DOCUMENT TEXT:
Gross profit within our Industrial Specialties segment increased $3.2 million to $12.8 million in the first quarter of 2006 from $9.6 million in the first quarter of 2005. Gross profit margins at Industrial Specialties were approximately 28.8% and 24.9% for the quarters ended March 31, 2006 and 2005, resepctively. Of the increase in gross profit, approximately $1.5 million is attributed to the sales level increase between years, $0.8 million is due to improved material margins, and $0.9 million is due to lower conversion costs as a percentage of sales as a result of greater sales volumes.

31




Selling, general and administrative expenses increased $0.6 million to $4.3 million in the first quarter 2006 from $3.7 in first quarter 2005, but spending as a percentage of sales of 9.7% and 9.5%, respectively, was approximately flat between years.

Operating profit in the first quarter of 2006 increased $2.5 million to $8.4 million from $5.9 million in the first quarter 2005. Operating profit margin within Industrial Specialties improved to 18.9% for the three months ended March 31, 2006 compared to 15.3% from the year-ago period primarily due to the increased sales volumes across all businesses, improved material margin, and reduced variable and fixed selling expense as a percentage of sales.

Corporate Expenses and Management Fees.   Corporate office expenses and management fees increased approximately $0.7 million to $6.3 million for the three months ended March 31, 2006 from $5.6 million for the three months ended March 31, 2005. The increase between years is due to increased accounting and audit costs of $0.5 million; increased costs associated with the Company’s self-insured programs of $0.2 million; and increased employee compensation costs of $0.3 million as a result of implementation of SFAS No. 123R, “Accounting for Stock-Based Compensation.”

PROVIDED DATA:
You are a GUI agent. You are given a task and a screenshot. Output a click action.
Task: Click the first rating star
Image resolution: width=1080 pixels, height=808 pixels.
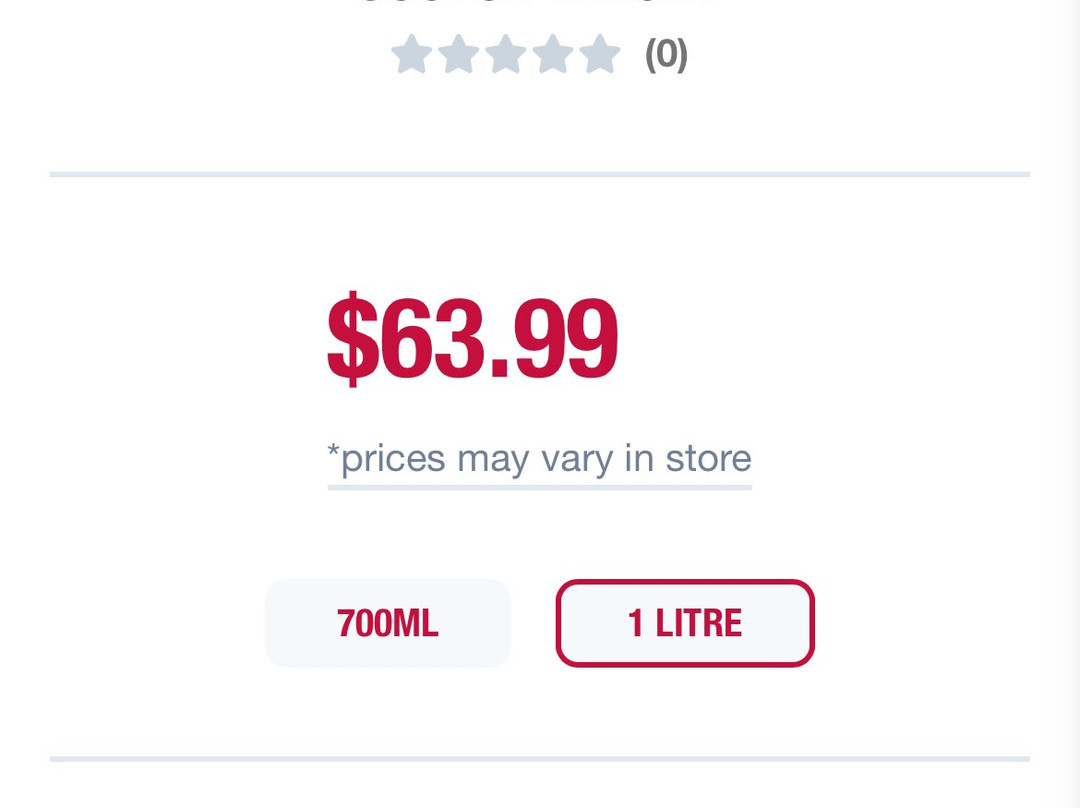[411, 54]
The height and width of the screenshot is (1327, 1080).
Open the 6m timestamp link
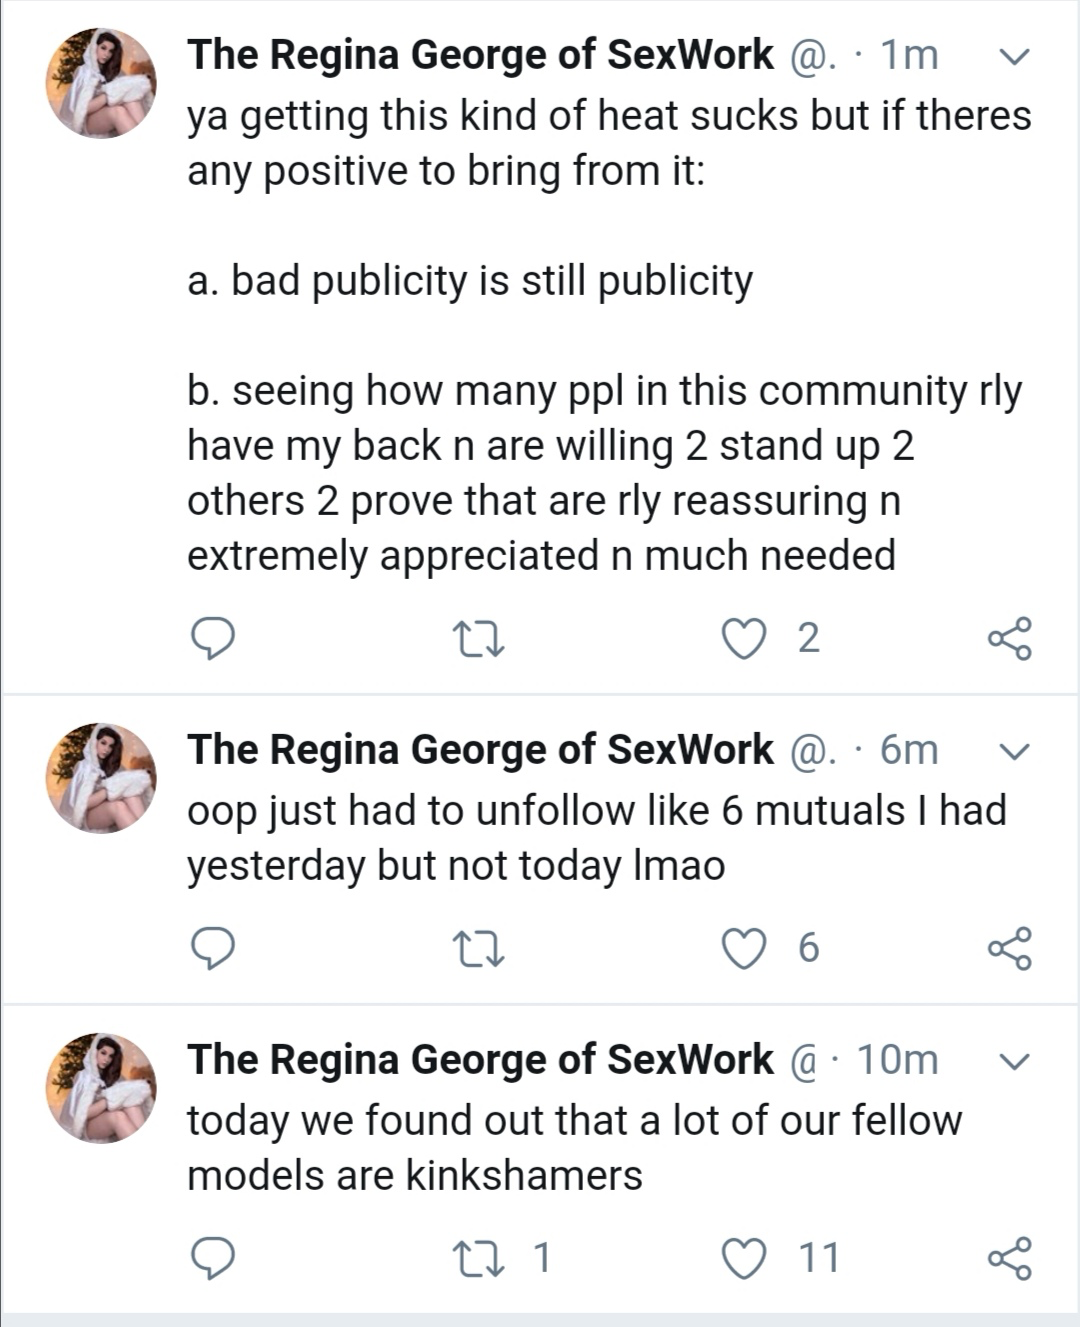pos(908,750)
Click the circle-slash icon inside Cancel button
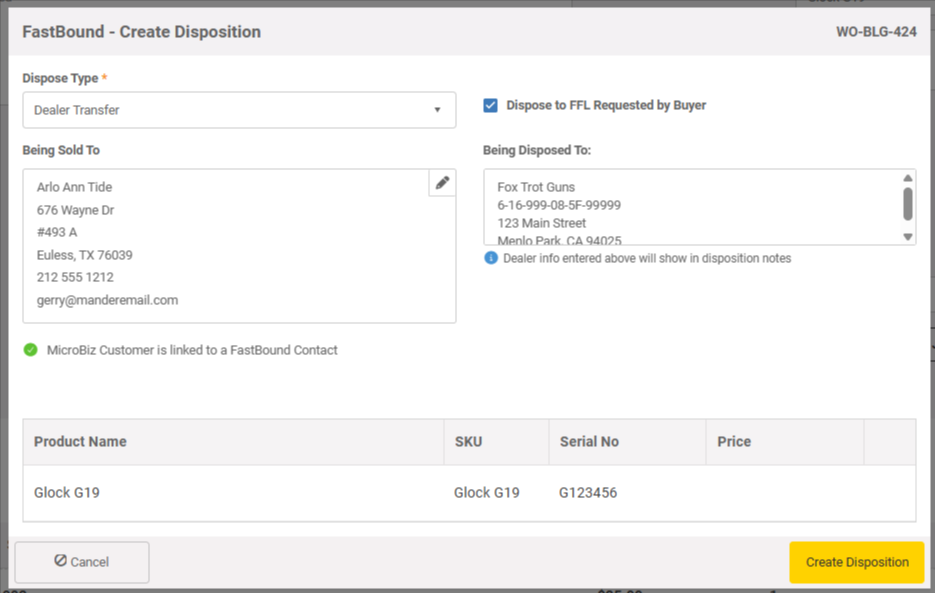This screenshot has height=593, width=935. click(x=62, y=562)
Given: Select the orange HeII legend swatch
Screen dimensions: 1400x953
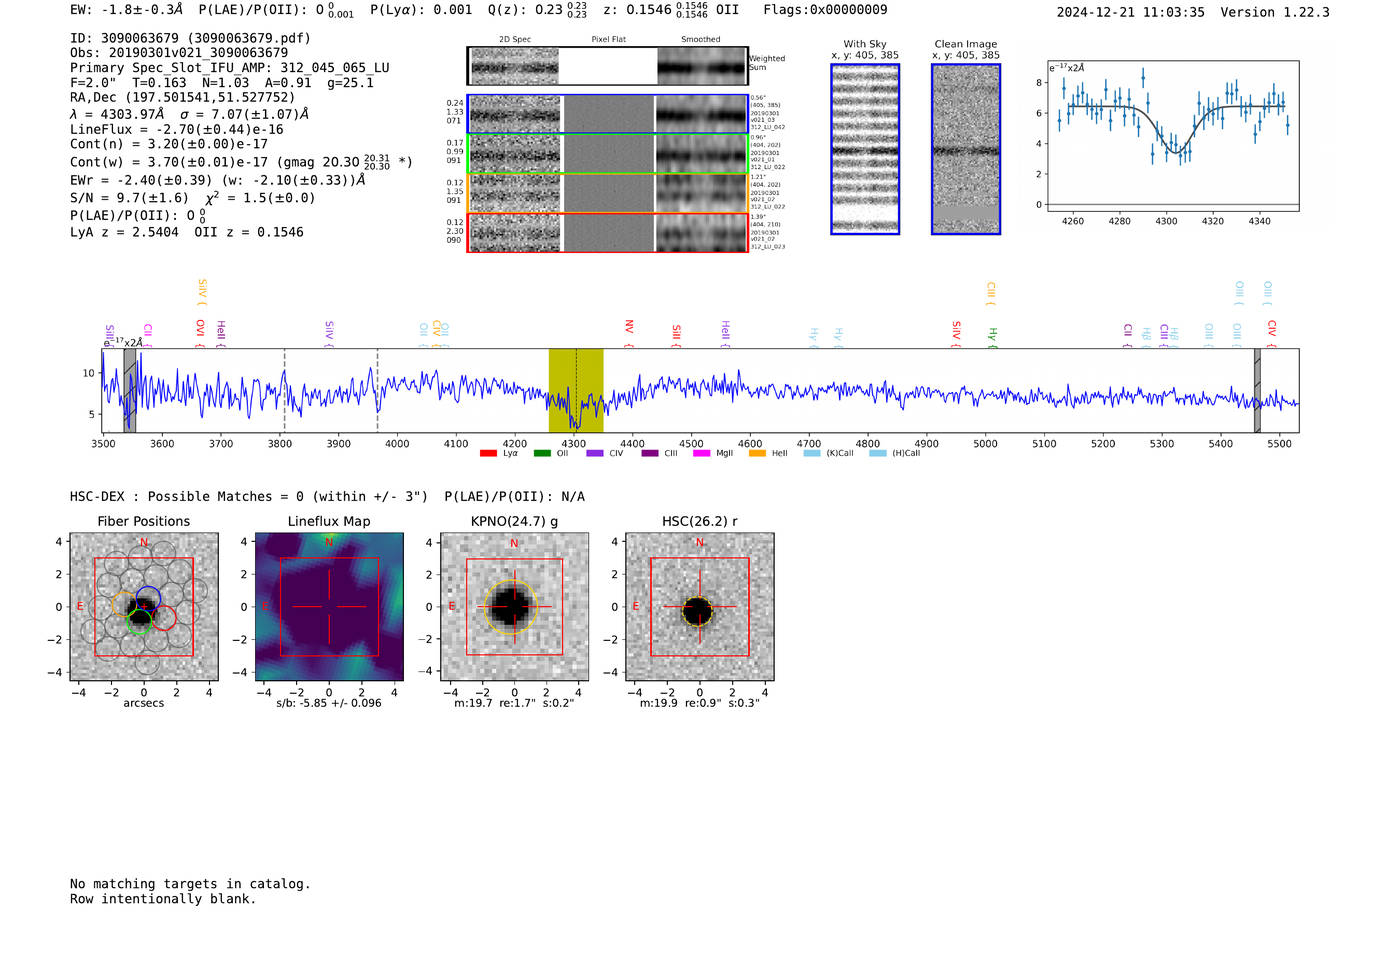Looking at the screenshot, I should click(757, 454).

REQUEST 1:
Print the entries word for word, starting at the line that contains "Given: Select the orange HeII legend swatch" and ending at the last line of the entries, with both ends included. Leave the pictures out.
REQUEST 2:
Write what comes next in the quarterly earnings discussion, picking up after its last sentence.
The text and the entries are unrelated to each other.

RIGHT ANSWER 1:
Given: Select the orange HeII legend swatch
Screen dimensions: 1400x953
Looking at the screenshot, I should click(757, 454).

RIGHT ANSWER 2:
Other Expense, Net.   Interest expense increased approximately $1.7 million to $19.9 million for the three months ended March 31, 2006 as compared to $18.2 million for the three months ended March 31, 2005. The increase is primarily the result of an increase in our weighted average interest rate on variable rate borrowings from approximately 6.1% during the first quarter 2005 to approximately 8.1% during first quarter 2006, offset in part by a reduction in weighted average borrowings from approximately $375 million during first quarter 2005 to approximately $335 million in first quarter 2006. During the three months ended March 31, 2006, other, net decreased $0.3 million to $0.8 million as compared to $1.1 million for the three months ended March 31, 2005. In first quarter 2006, $1.1 million of expenses incurred in connection with use of the Company’s receivables securitization facility were partially offset by gains on transaction denominated in foreign currencies of approximately $0.3 million. In first quarter 2005, we incurred $0.9 million of expenses in connection with use of the receivables securitization facility and $0.2 million of losses on transactions denominated in foreign currencies.

Income Taxes.   The effective income tax rates for the three months ended March 31, 2006 and 2005 were 38.0% and 36.8%, respectively.

Discontinued Operations.   In fourth quarter 2005, the Board of Directors authorized management to move forward with its plan to sell our industrial fasteners operations, which consists of operations located in Frankfort, Indiana; Wood Dale, Illinois; and Lakewood, Ohio. In the first quarter 2006, the loss from discontinued operations, net of income tax benefit was $1.3 million compared to a loss from discontinued operations of $1.1 million in the same period a year ago. See Note 2 to our consolidated financial statements in Part I, Item 1 of this report on Form 10Q.

Liquidity and Capital Resources

Cash Flows

Cash provided by operating activities for the three months ended March 31, 2006 was approximately $11.0 million as compared to cash used for operations of $11.4 million for the three months ended March 31, 2005. The improvement between years is primarily the result of improved working capital management during the first quarter of 2006, principally lower levels of receivables due to improved collections and higher levels of accounts payable and accrued liabilities, offset by slightly higher inventory levels at March 31, 2006 in support of expected levels of sales activity for second quarter 2006.

Net cash used for investing activities for the three months ended March 31, 2006 was approximately $4.7 million as compared to $3.6 million for the same period a year ago. During the first quarter of 2006 capital expenditures were $0.7 million greater than the first quarter of 2005. We also generated net

32




proceeds from the sale of fixed assets of $0.6 million during the first quarter of 2006 compared to $0.9 million in the year ago period.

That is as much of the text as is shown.